Your objective: Below are some records. Set down exactly the line holding "Given: Click the volume slider knob" and every later line through the end, omitting the pictures.

Dataset content:
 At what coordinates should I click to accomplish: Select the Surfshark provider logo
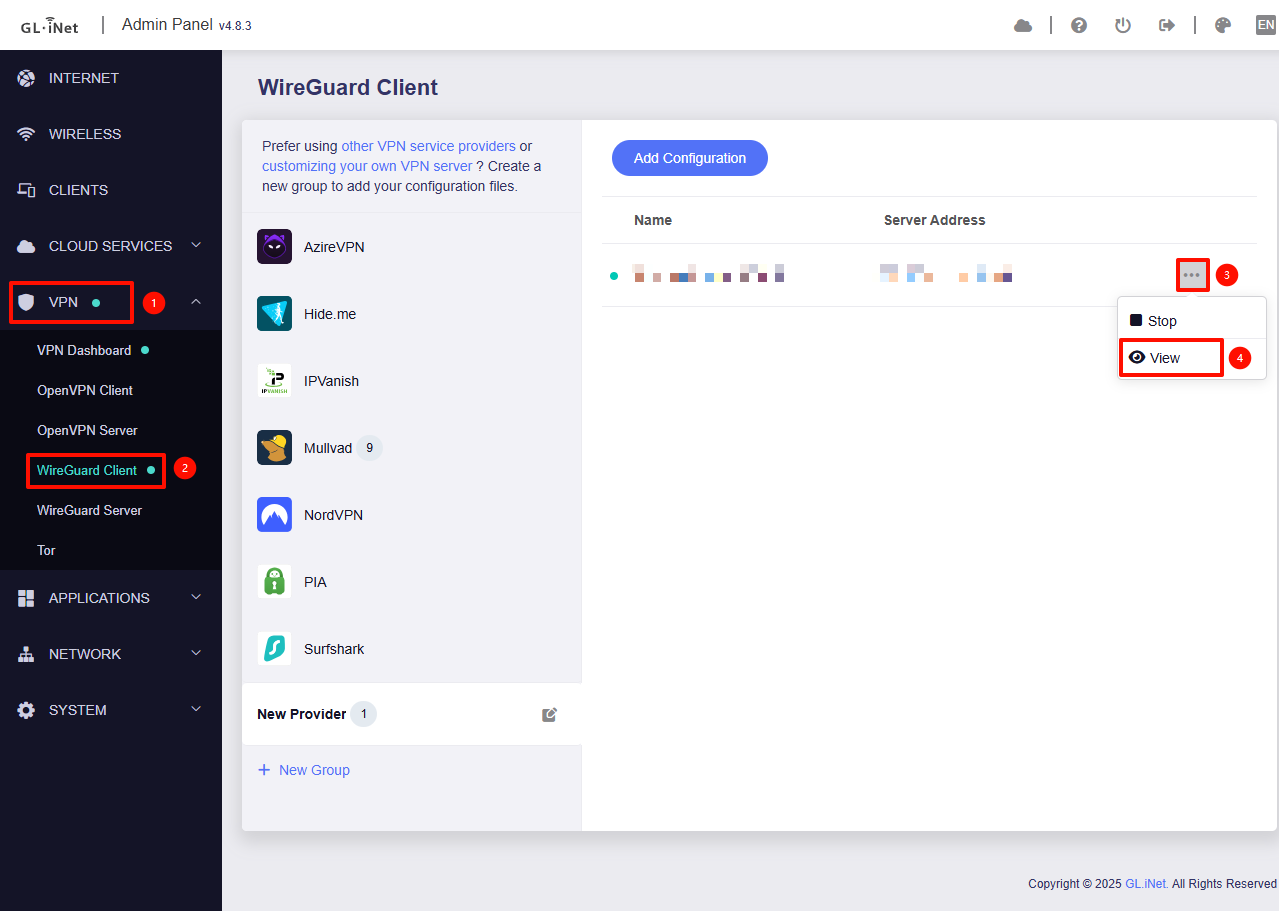[274, 649]
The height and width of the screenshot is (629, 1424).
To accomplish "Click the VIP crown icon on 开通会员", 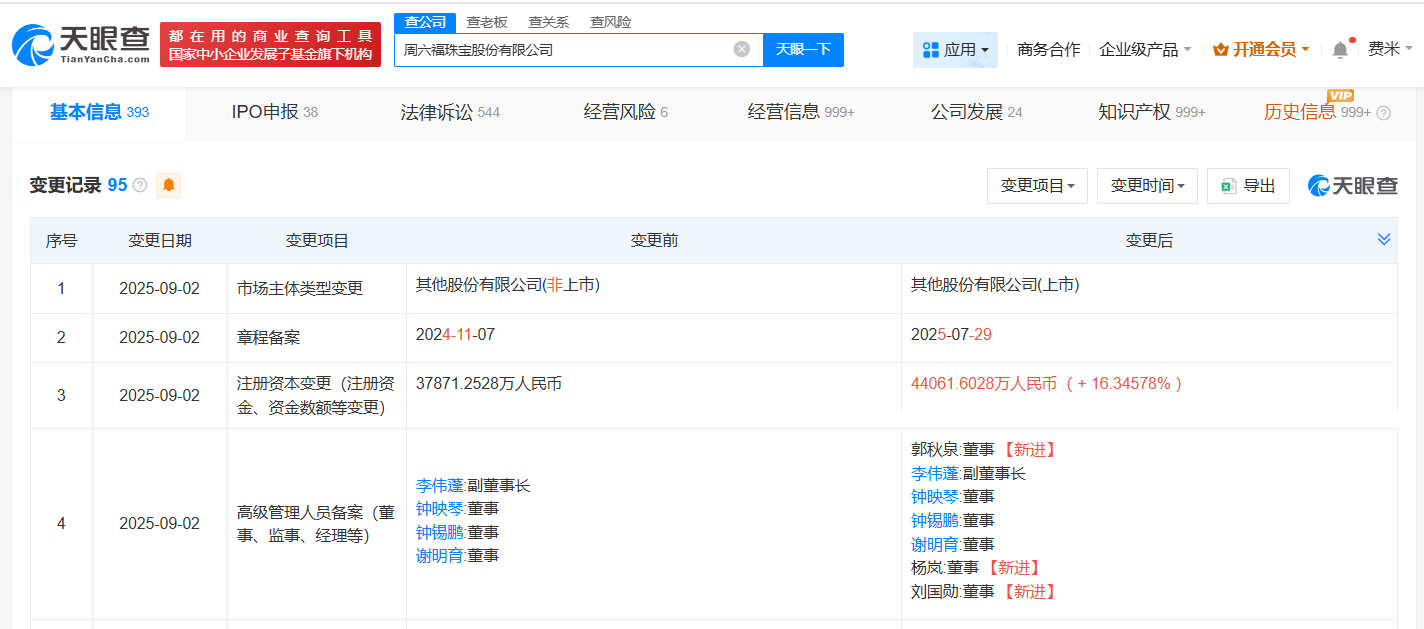I will pyautogui.click(x=1220, y=49).
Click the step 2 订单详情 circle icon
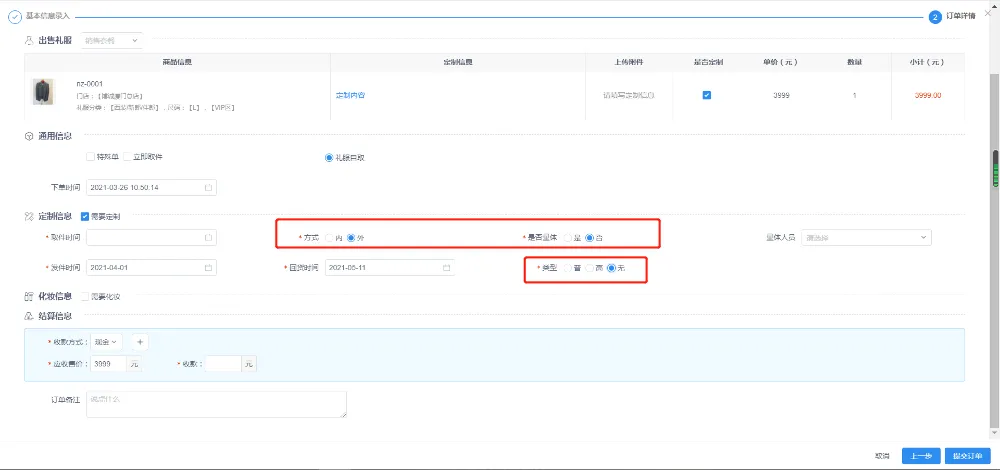 [935, 17]
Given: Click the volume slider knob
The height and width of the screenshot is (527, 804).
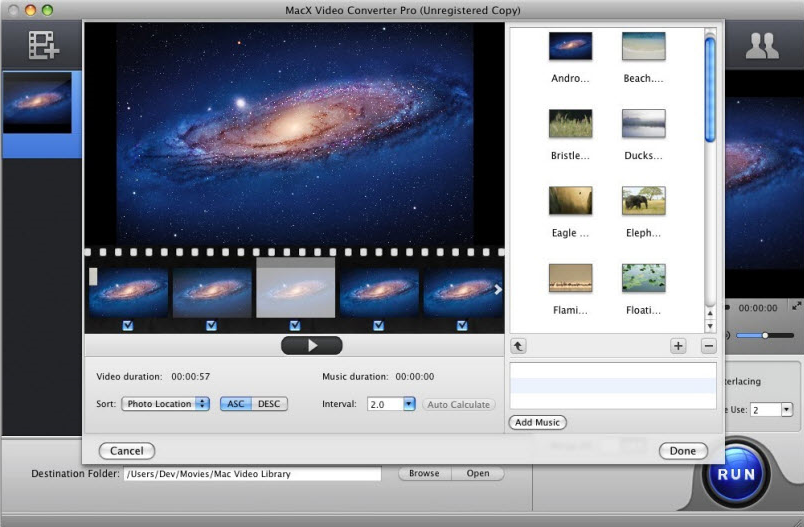Looking at the screenshot, I should click(765, 335).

Solution below:
Given: Click the volume slider knob
The height and width of the screenshot is (527, 804).
Looking at the screenshot, I should click(765, 335).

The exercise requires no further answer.